A part of my job is asking people things along the lines of „can you look up if XYZ is feasible“ or „what would you need to do XYZ“ or „can you make me a proposal about this?“.
And there are always two things I give them along with the task:
- how much time I expect them to spend on it at most
- the level of detail I want for the answer
This is not to set pressure on them, but to take it away: With this information, they will have a better understanding on when the task is done, how much effort they can put into it. Asking things this way is a part of the SMART set of goal criteria. In case this term is new to you, here’s the breakdown of this acronym:
SMART is a mindset that helps specify goals and tasks in a way that ensures they have a decent chance of being met with success. And it allows the persons you give this task or goal to measure themselves against that yardstick, so they don’t start second guessing themselves. This lowers anxiety, is compatible with Auftragstaktik-style of management (which I highly recommend) and also ensures that your engineers aren’t nerdsniped.
That last thing is a real danger if you’re engineers are any of the following: Competent, inquisitive, enthusiastic, intelligent, willing-to-learn, new to the field, experienced…
This approach is especially important if you work remotely: You want to trust your team to work without close physical supervision (which is a bad idea anyway if you have any kind of knowledge workers). And as you’re working remotely, you’re missing a lot of small cues that you could pick up in an office: Are they nervous? Are they burying themselves in research, as evident by the books and open browser tabs? Is that topic you’ve given out as a backburner research task eating up all their mental cycles, because it is all they talk about when fetching coffee?
The micromanaging approach would be to check in with them often, ask about progress, and so on. Which not only increases anxiety, but also keeps them distracted from the actual work. (And probably pisses them off too — I’ve threatened to quit over micromanaging more than once, with the full intent of following through if it didn’t stop. Thankfully, I had enough standing for that to be effective.)

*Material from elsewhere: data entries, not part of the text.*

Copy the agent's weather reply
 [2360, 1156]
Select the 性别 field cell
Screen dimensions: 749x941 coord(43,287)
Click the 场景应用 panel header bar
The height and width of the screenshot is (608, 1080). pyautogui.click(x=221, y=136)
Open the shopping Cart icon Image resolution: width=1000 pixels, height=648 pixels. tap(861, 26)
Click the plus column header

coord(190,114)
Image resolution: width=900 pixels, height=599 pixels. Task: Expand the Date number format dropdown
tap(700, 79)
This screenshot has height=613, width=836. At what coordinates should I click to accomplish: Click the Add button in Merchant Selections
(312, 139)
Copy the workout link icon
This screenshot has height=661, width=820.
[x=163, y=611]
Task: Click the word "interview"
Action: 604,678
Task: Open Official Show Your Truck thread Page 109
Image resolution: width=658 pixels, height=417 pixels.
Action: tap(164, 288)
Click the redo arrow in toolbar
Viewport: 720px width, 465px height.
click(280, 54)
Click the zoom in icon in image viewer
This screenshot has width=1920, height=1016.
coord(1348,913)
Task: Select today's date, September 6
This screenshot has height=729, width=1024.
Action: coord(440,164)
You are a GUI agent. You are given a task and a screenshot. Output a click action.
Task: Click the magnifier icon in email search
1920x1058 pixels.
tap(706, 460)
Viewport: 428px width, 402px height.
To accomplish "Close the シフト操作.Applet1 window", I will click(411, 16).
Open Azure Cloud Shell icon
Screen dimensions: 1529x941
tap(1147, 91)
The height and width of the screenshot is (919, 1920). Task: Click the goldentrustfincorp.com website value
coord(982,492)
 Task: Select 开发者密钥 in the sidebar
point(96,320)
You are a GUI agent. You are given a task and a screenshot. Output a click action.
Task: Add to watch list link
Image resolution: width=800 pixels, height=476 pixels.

Instead you need to preempt the nerdsniping and anxiety and communicate clearly what is expected, what is out of bounds, and the time you expect them to spend on the task — as opposed to the deadline where you need the result.
So when I ask someone to research a topic, I say things like this:
I need this in a week, but you really shouldn’t spend more than 4 hours on it, spending more effort on this would not be helpful. If you cannot provide a thorough answer after that time, that is an answer in itself for me!
If you add this task as part of the normal duties, and not on top of them, you take out most, if not all anxiety, you make the result a reliable measure, ensure that the other tasks won’t take a hit, and give the engineer an understanding of what they are looking into.